Another hand went up.

"Mrs. Sinclair... I'm Professor Johannes Franklin from the University of Eagleland."

Johannes was a young-looking man with dark hair that looked like he had expended a great deal of effort trying to comb it and utterly failed. Like Elliot, he had the look of an athlete. Elliot was much taller and more broad-shouldered, though, a basketball player's physique rather than a baseball player, and he had spiky blue hair.

"The Professor of Paranormal Studies?"

"I'm glad someone here's heard of me." he said, "I didn't think I had a following as far out as Twin Seeds!"

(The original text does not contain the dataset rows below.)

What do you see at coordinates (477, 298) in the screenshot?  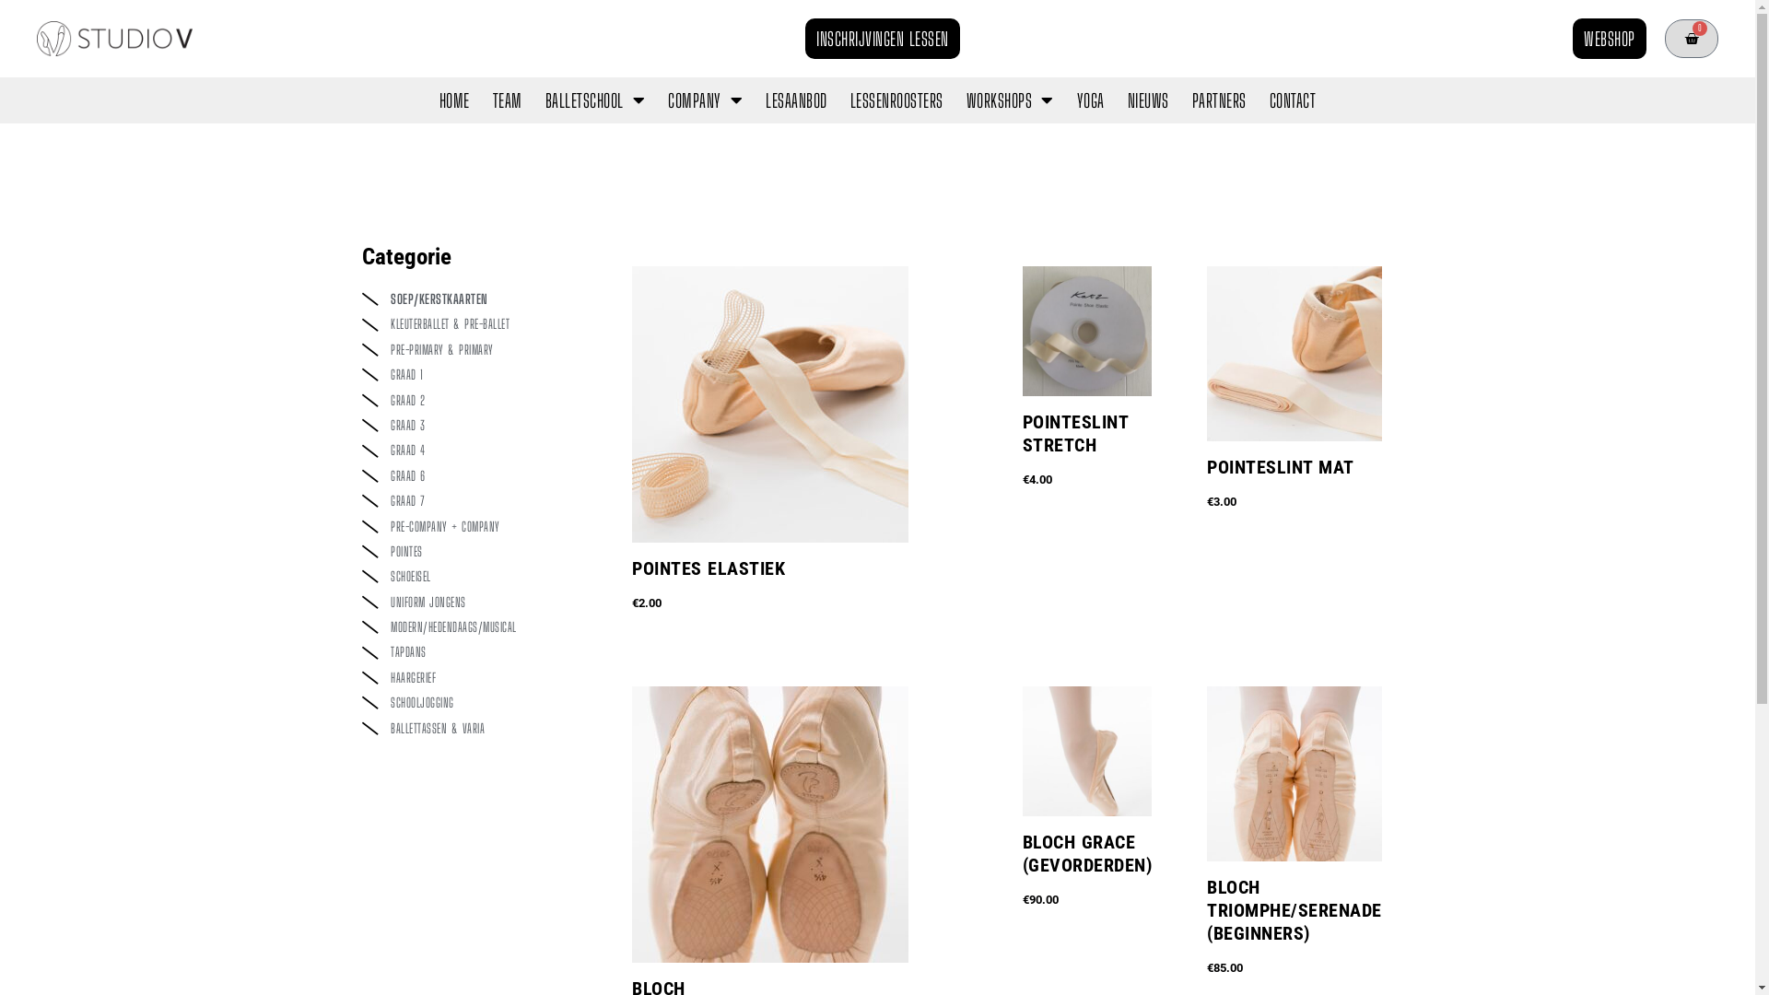 I see `'SOEP/KERSTKAARTEN'` at bounding box center [477, 298].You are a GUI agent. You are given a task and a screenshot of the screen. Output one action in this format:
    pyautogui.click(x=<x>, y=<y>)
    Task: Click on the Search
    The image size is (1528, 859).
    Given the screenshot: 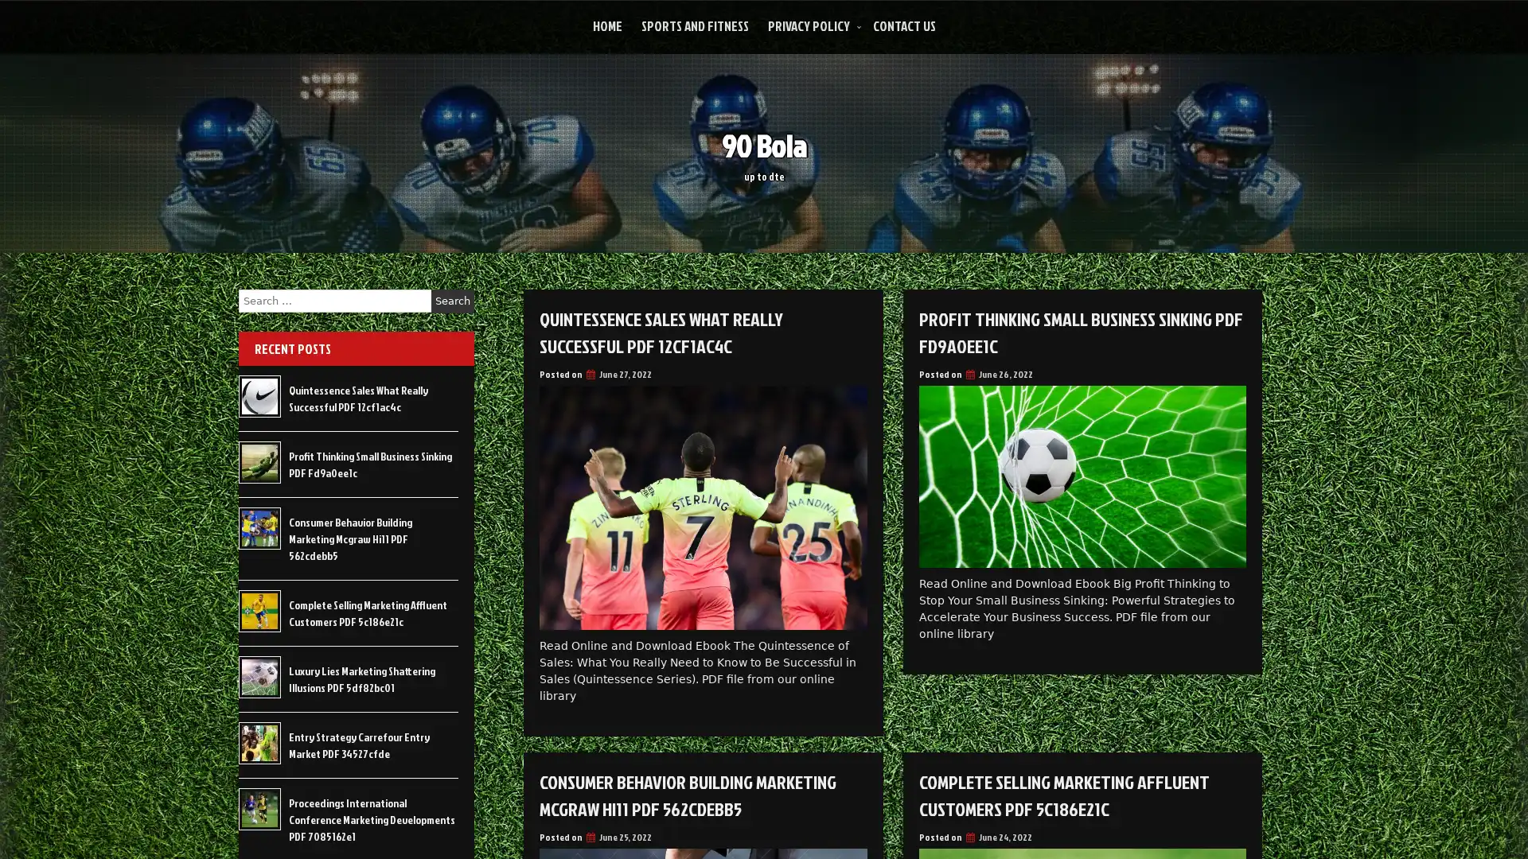 What is the action you would take?
    pyautogui.click(x=452, y=301)
    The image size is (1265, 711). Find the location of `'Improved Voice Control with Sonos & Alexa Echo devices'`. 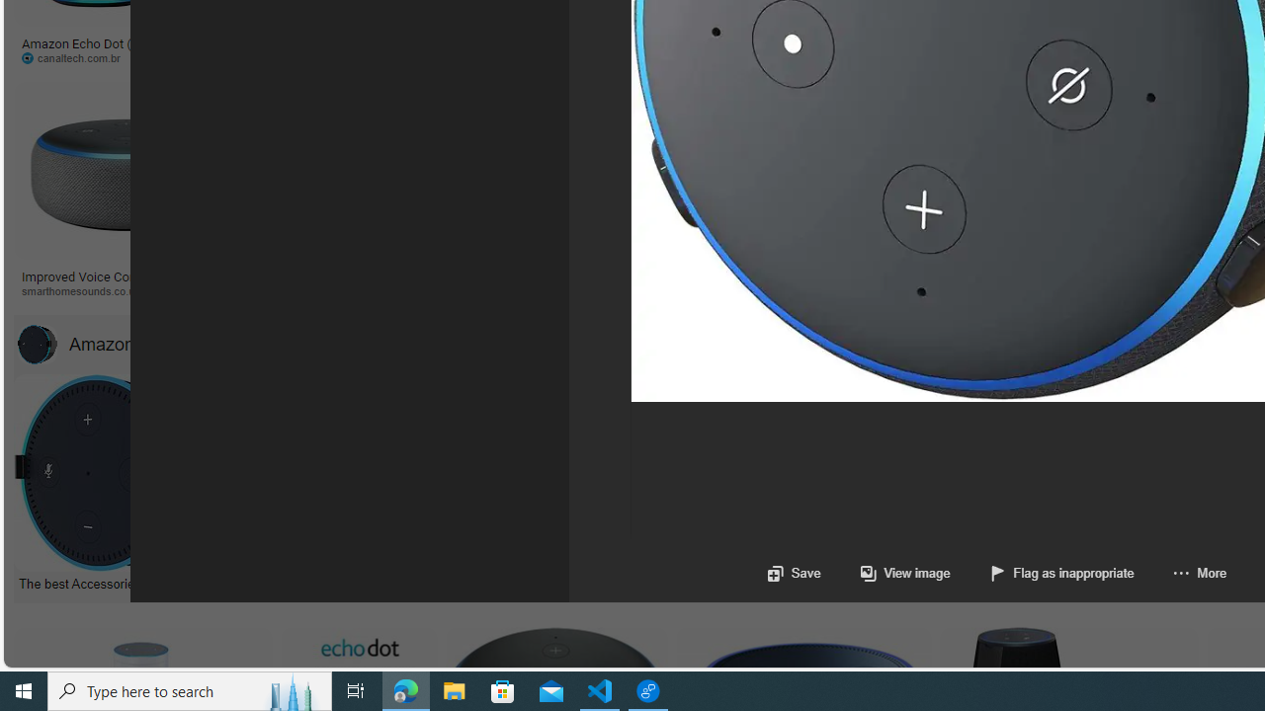

'Improved Voice Control with Sonos & Alexa Echo devices' is located at coordinates (125, 283).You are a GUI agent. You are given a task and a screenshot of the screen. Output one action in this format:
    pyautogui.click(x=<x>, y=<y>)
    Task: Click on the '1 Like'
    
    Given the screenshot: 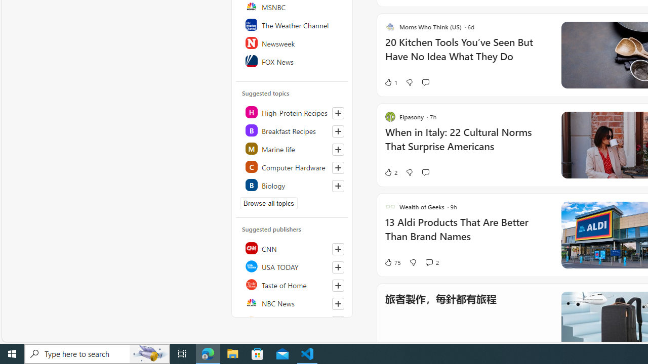 What is the action you would take?
    pyautogui.click(x=390, y=82)
    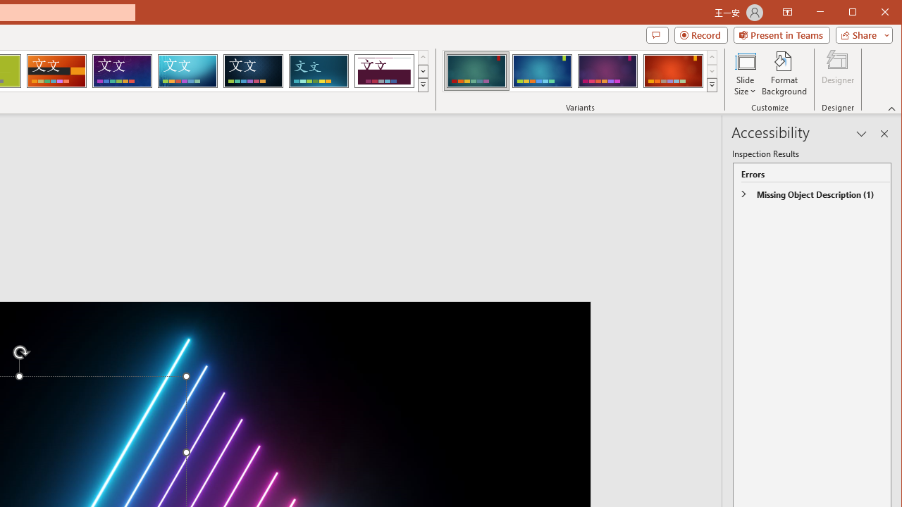  What do you see at coordinates (787, 13) in the screenshot?
I see `'Ribbon Display Options'` at bounding box center [787, 13].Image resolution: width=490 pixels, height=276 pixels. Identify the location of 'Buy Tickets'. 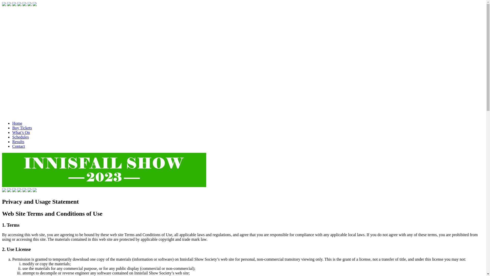
(22, 127).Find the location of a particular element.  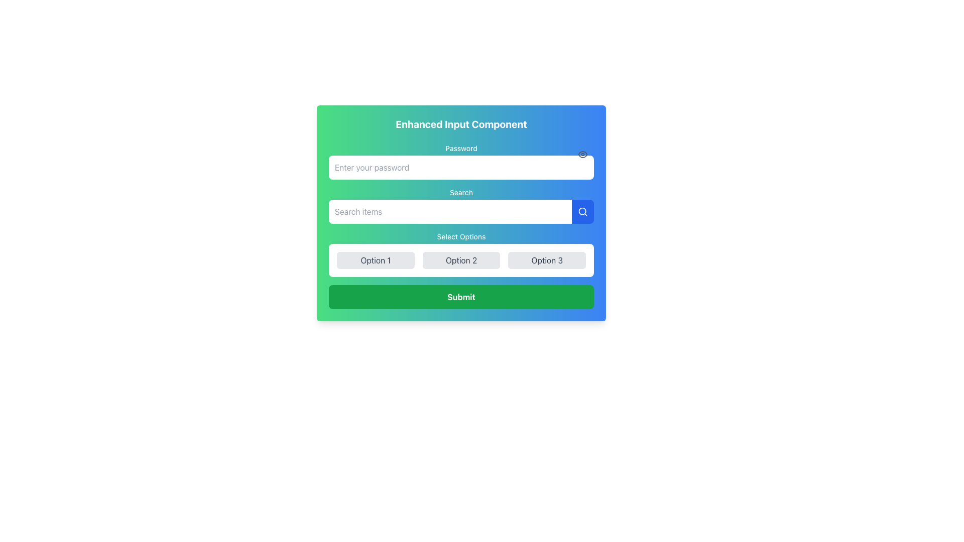

the search icon button located to the right of the 'Search items' input field to initiate a search action is located at coordinates (583, 211).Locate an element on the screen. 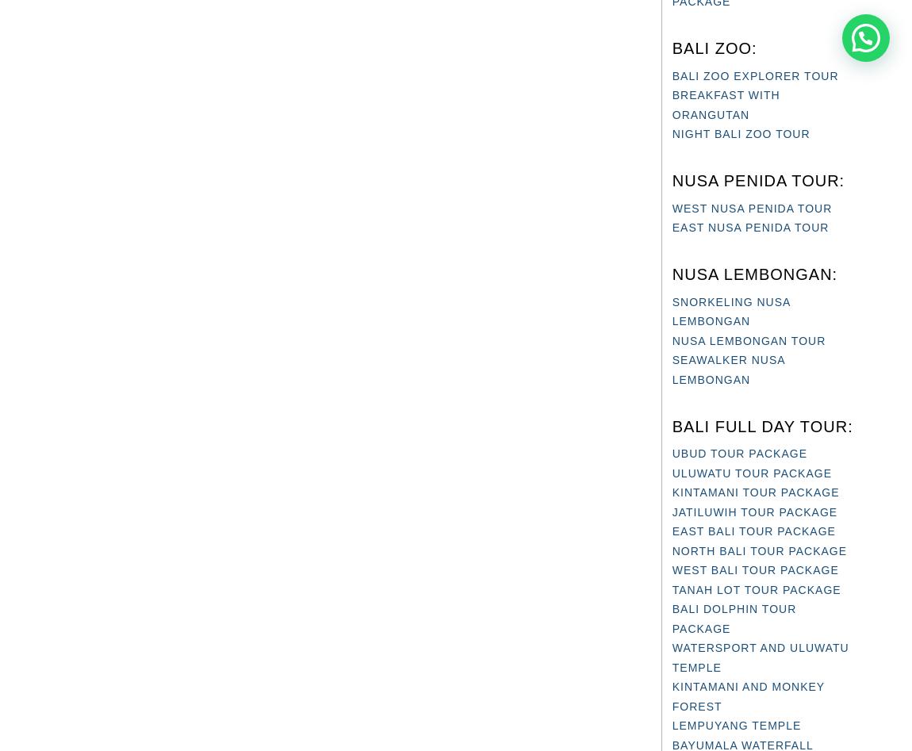 The width and height of the screenshot is (912, 751). 'TANAH LOT TOUR PACKAGE' is located at coordinates (755, 588). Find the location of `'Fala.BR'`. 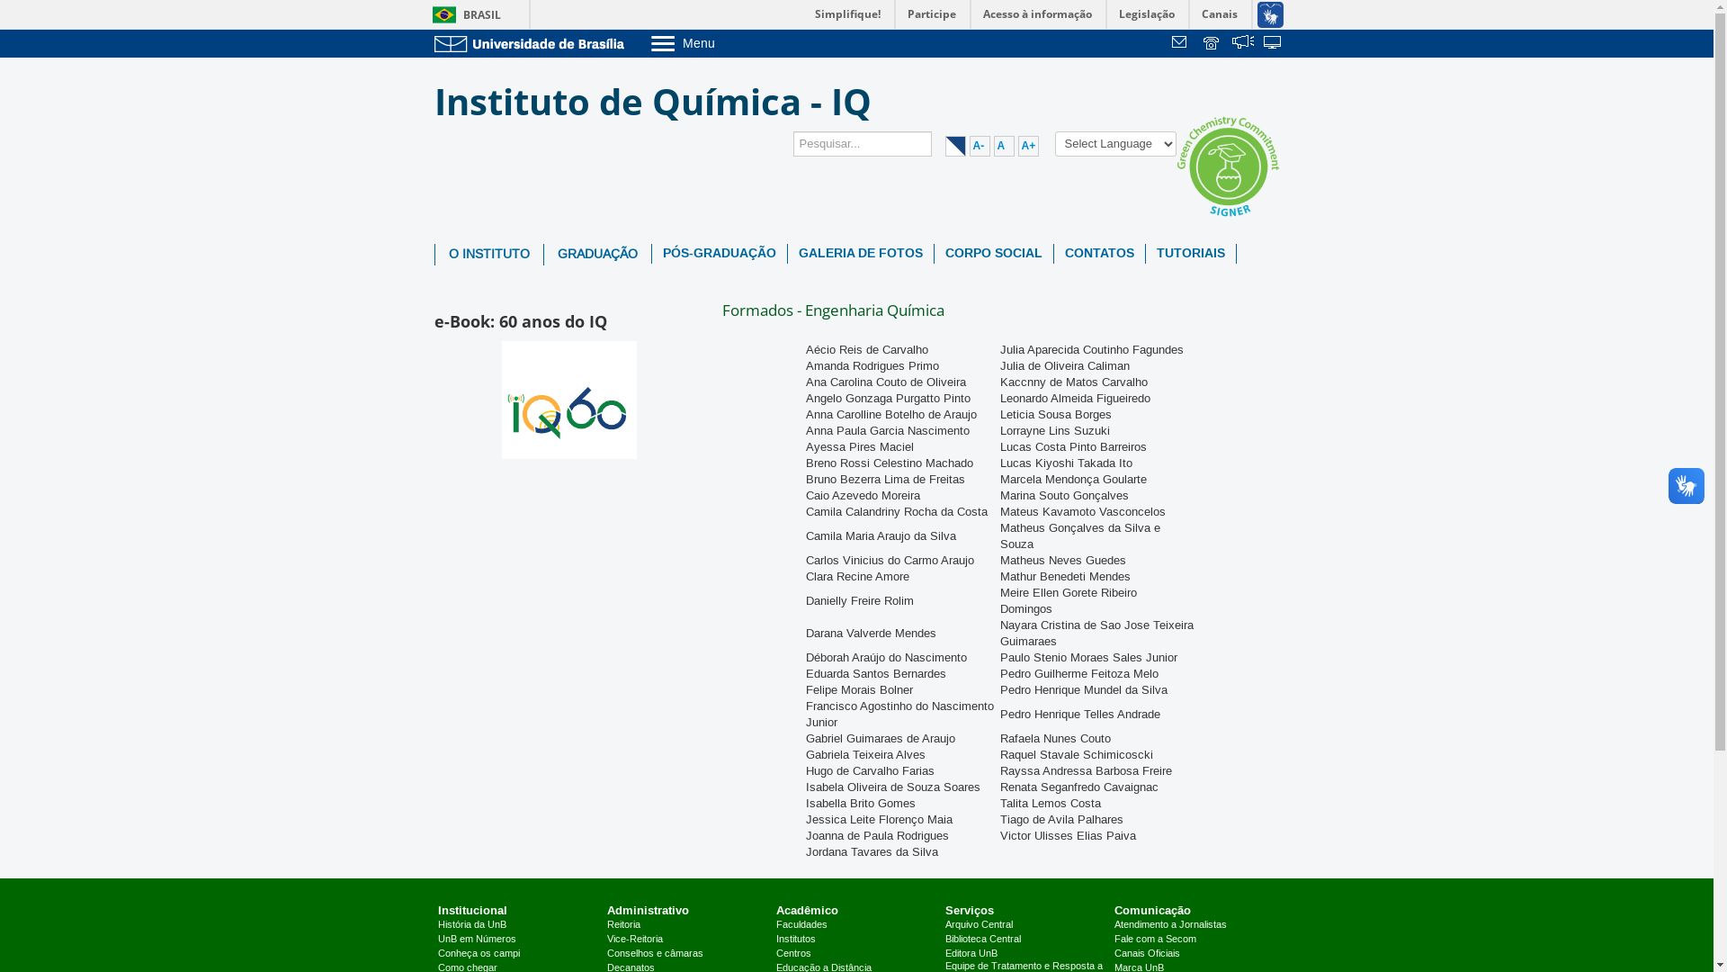

'Fala.BR' is located at coordinates (1242, 43).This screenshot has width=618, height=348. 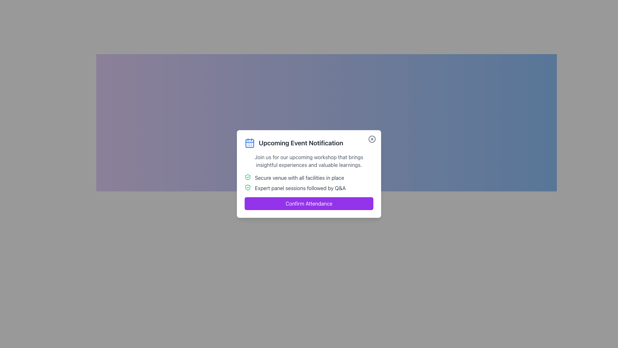 What do you see at coordinates (249, 143) in the screenshot?
I see `the calendar icon located in the top left corner of the modal dialog box displaying the 'Upcoming Event Notification' heading` at bounding box center [249, 143].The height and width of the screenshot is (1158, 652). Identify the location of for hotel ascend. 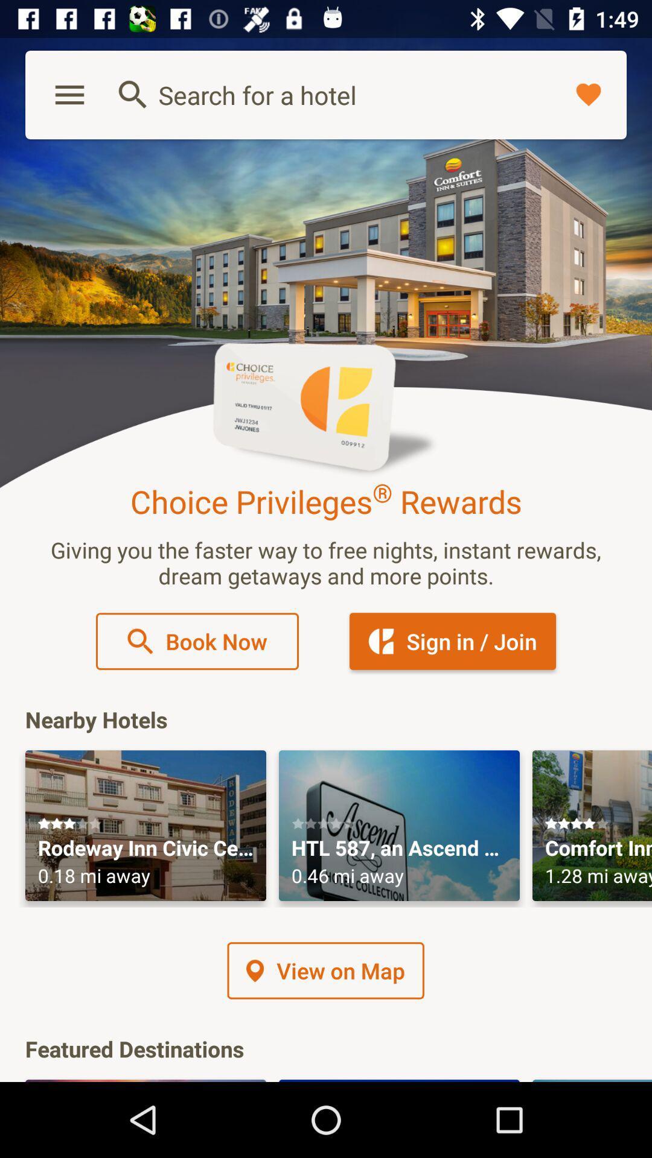
(399, 825).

"Are you joking? You're Ness! You're like the star every baseball player in Twin Seeds Uni aspires to be!" interjected Elliot. A few members of the audience laughed nervously. Johannes broke out into a warm smile. Claris sighed. Elliot was never this outspoken when it came to actually doing his fair share of answering questions or making presentations at conferences. He claimed to get nervous in front of crowds. Claris was the one who used to have nightmares about stage fright as a child and now she was a respected academic and a member of the University choir! What kind of a nickname was 'Ness' anyway? Was it supposed to sound like a contraction of Johannes? Elliot's nickname was 'Ike' – the reason for which was even more of a mystery to Claris.

"Well, I'm not here today to talk about baseball. I specialise in psychic phenomena. What are your views on psychic phenomena related to sleep and dreaming? For instance, I've heard you speaking of lucid dreaming, shared dreams... "

"I have experienced lucid dreaming, yes, and I could explain to you all how to train the mind to be more likely to lucid dream. Its mostly an extension of the techniques I've been talking about already. I also occasionally have the same dreams as Elliot here."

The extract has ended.